● WHAT THE EXERCISE ASKS: Your response to the data below should hold nothing except the lines from the one containing "Where should I" down to the one containing "Image resolution: width=1436", reproduced exactly and without pictures.

● PROVIDED MATERIAL:
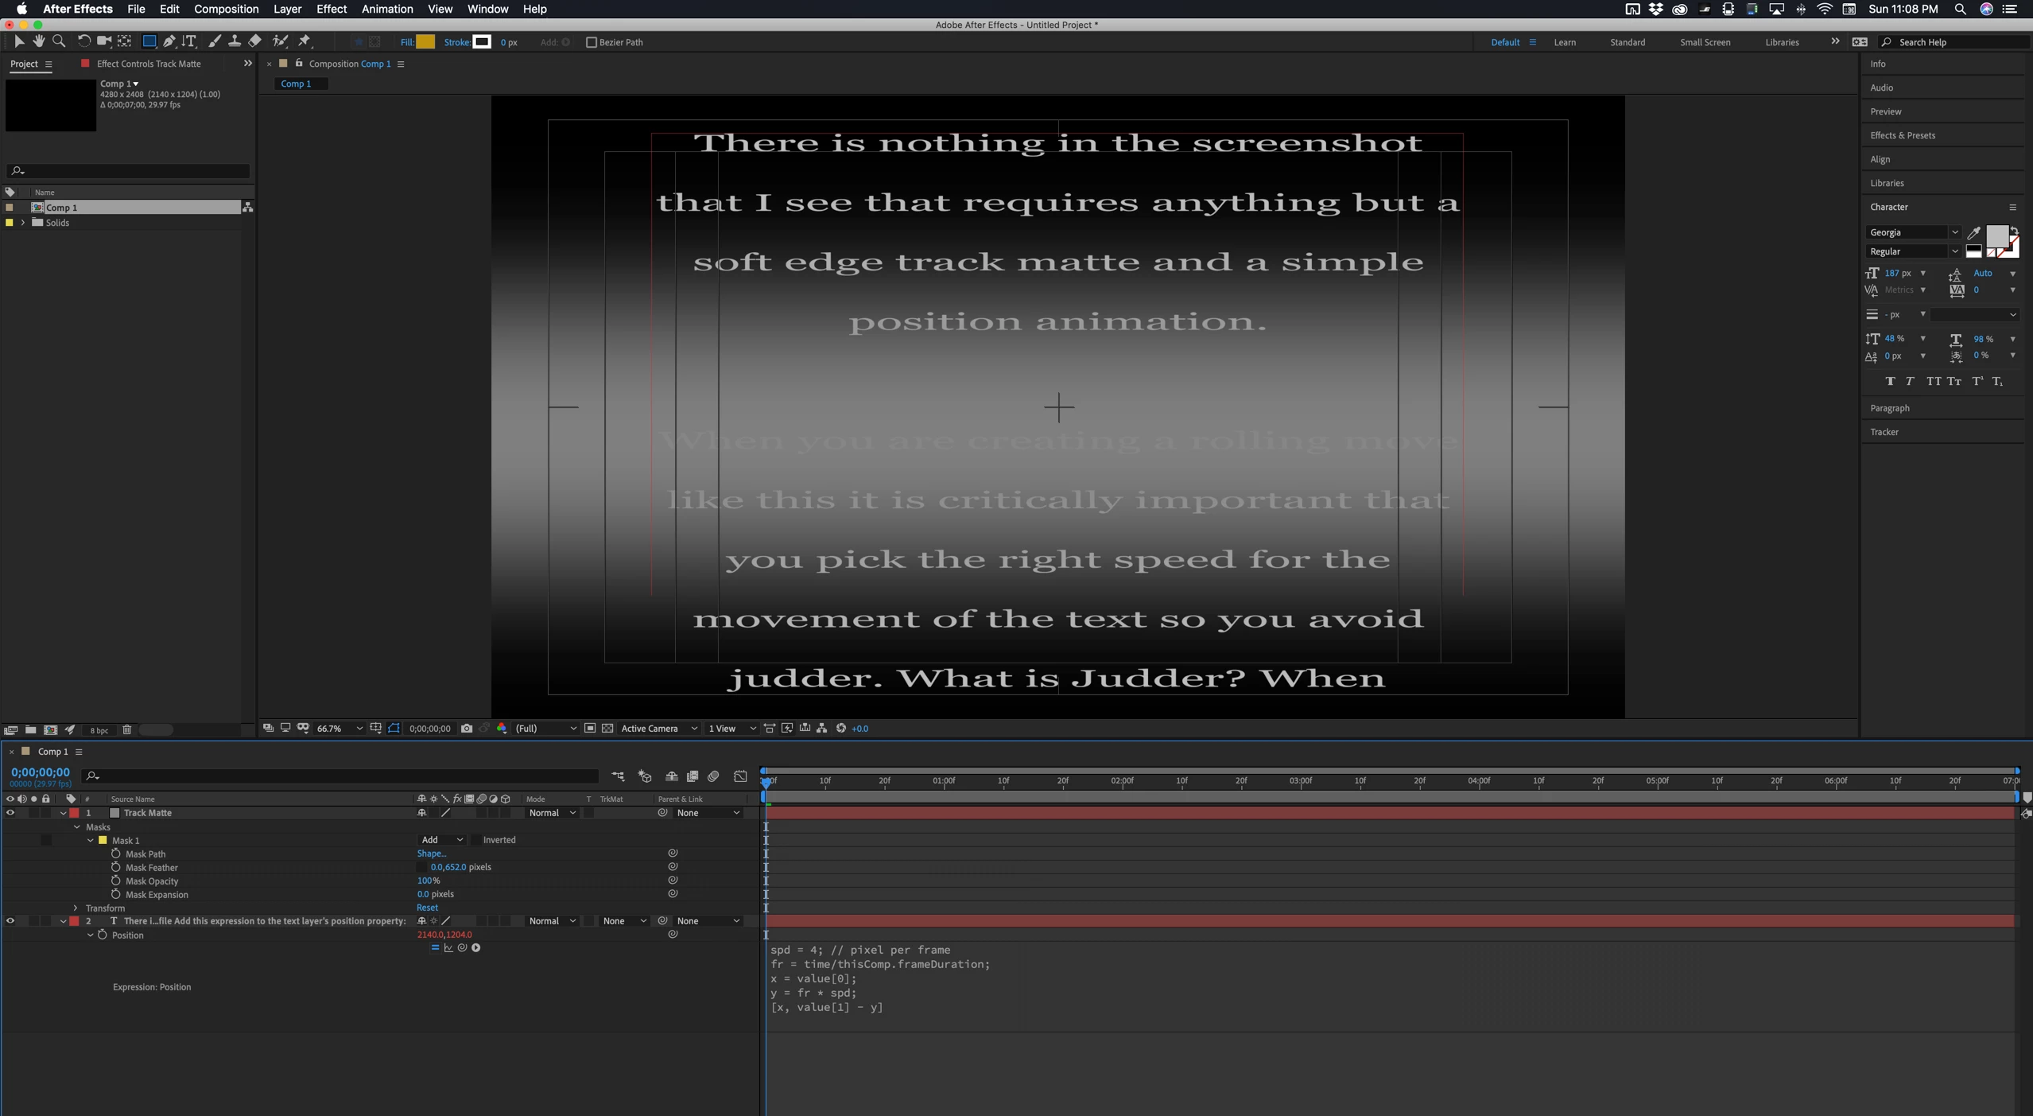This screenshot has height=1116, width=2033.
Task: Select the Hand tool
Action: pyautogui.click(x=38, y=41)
* * *
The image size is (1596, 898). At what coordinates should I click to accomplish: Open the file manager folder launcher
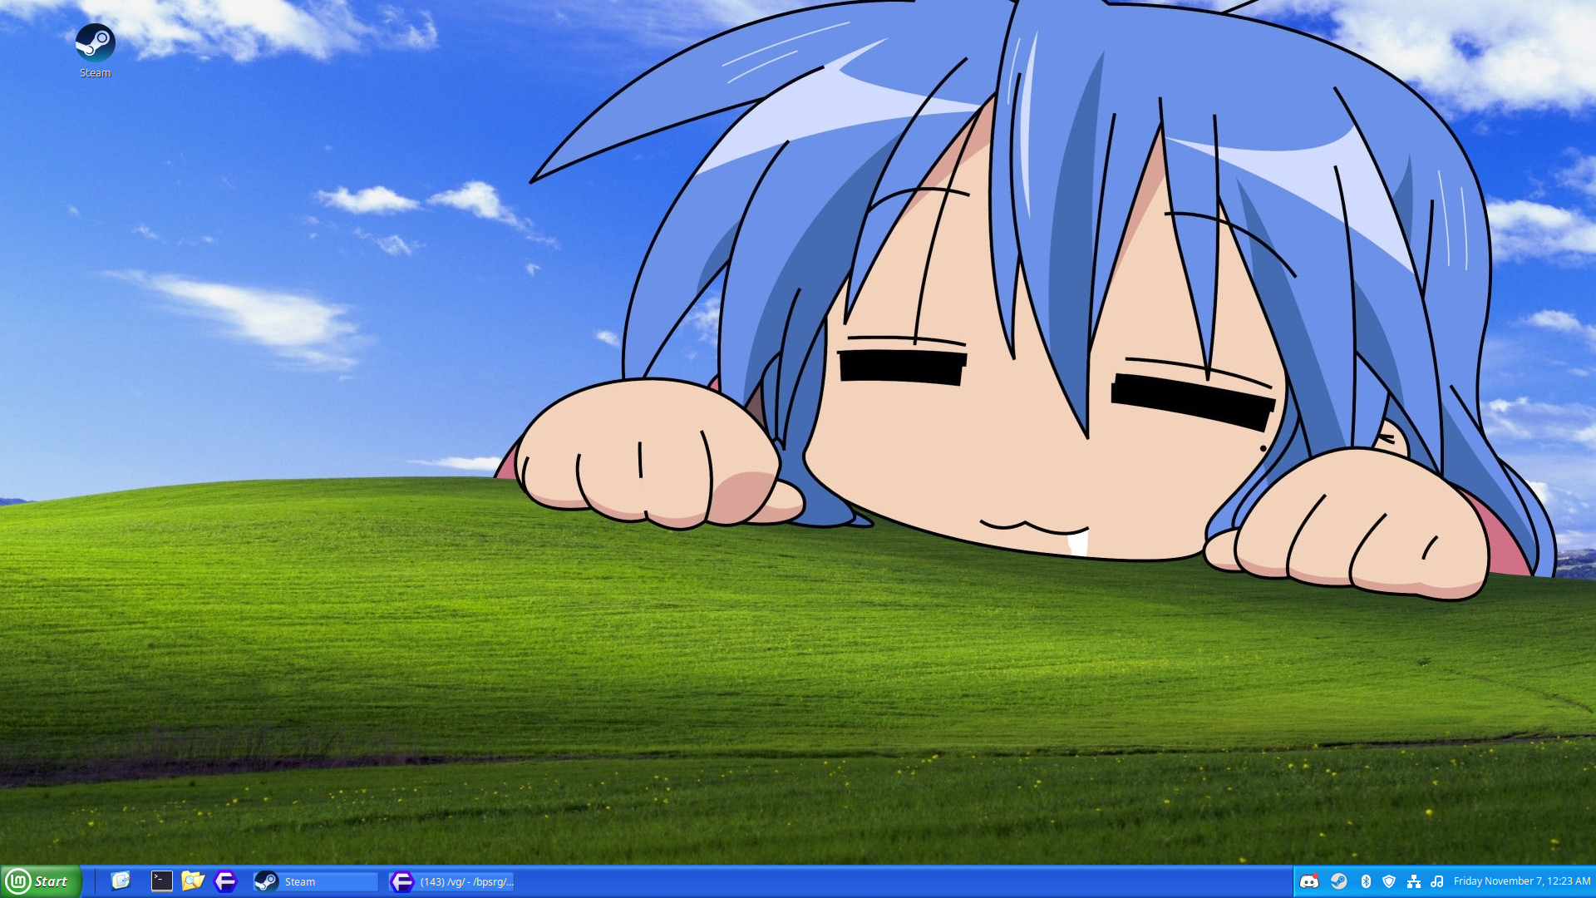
==
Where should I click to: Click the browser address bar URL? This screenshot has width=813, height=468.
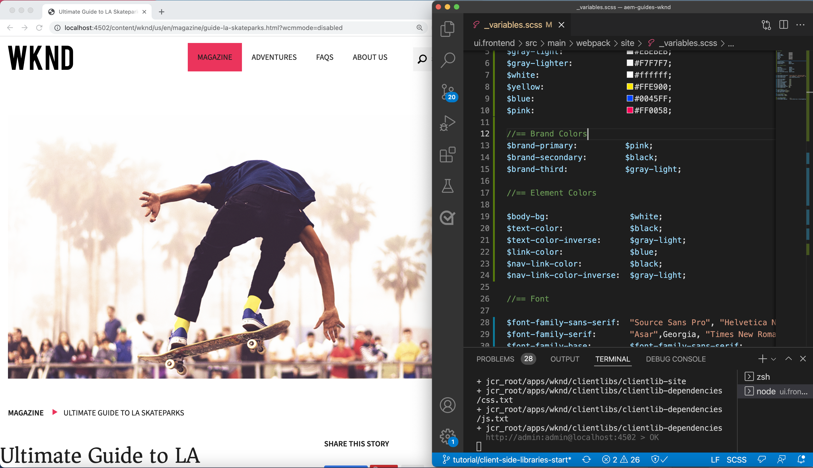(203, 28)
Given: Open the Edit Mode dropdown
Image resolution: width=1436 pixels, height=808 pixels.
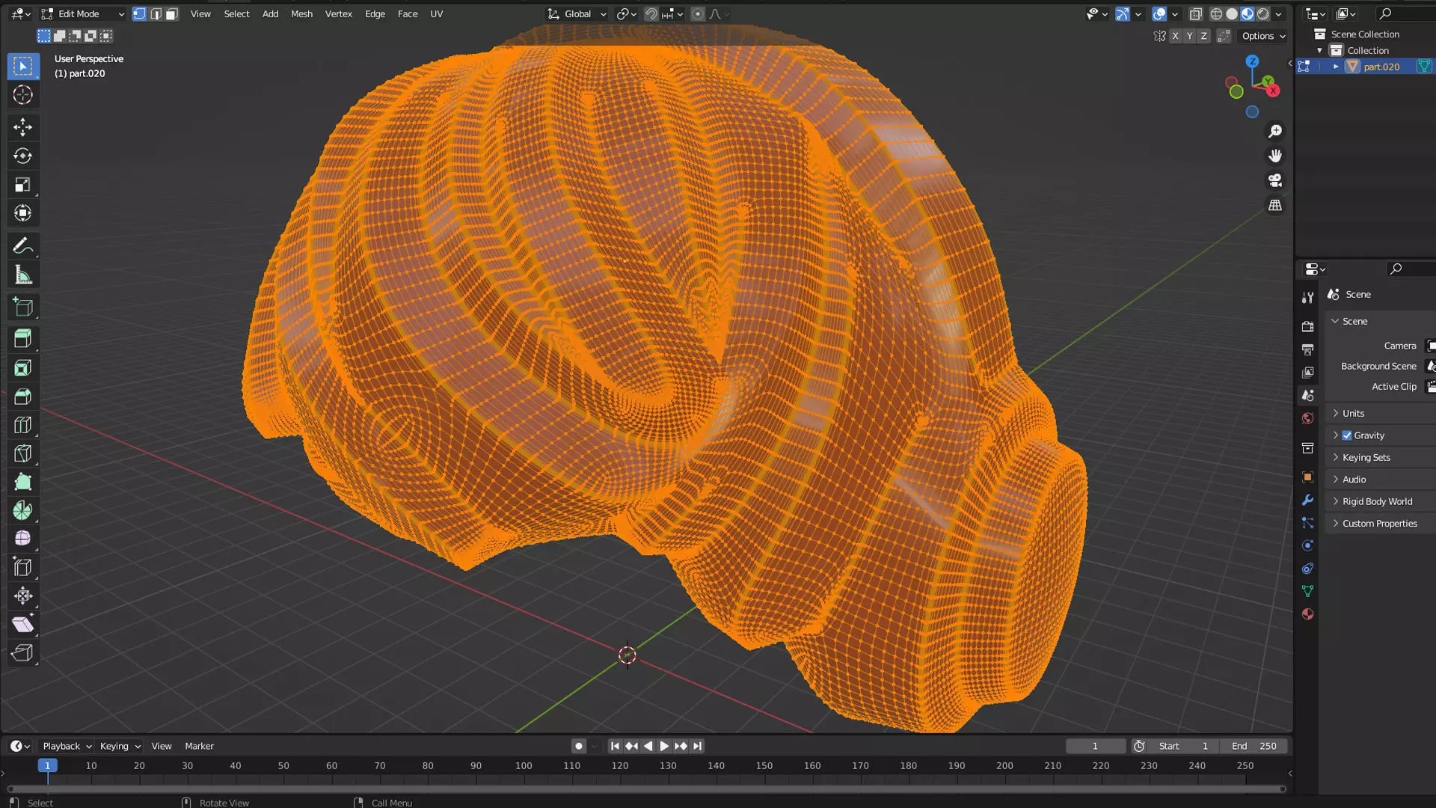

● OUTPUT OF THE TASK:
Where should I click to: Click the browser address bar URL? This screenshot has width=813, height=468.
(203, 28)
Given: Open the Edit Mode dropdown
Image resolution: width=1436 pixels, height=808 pixels.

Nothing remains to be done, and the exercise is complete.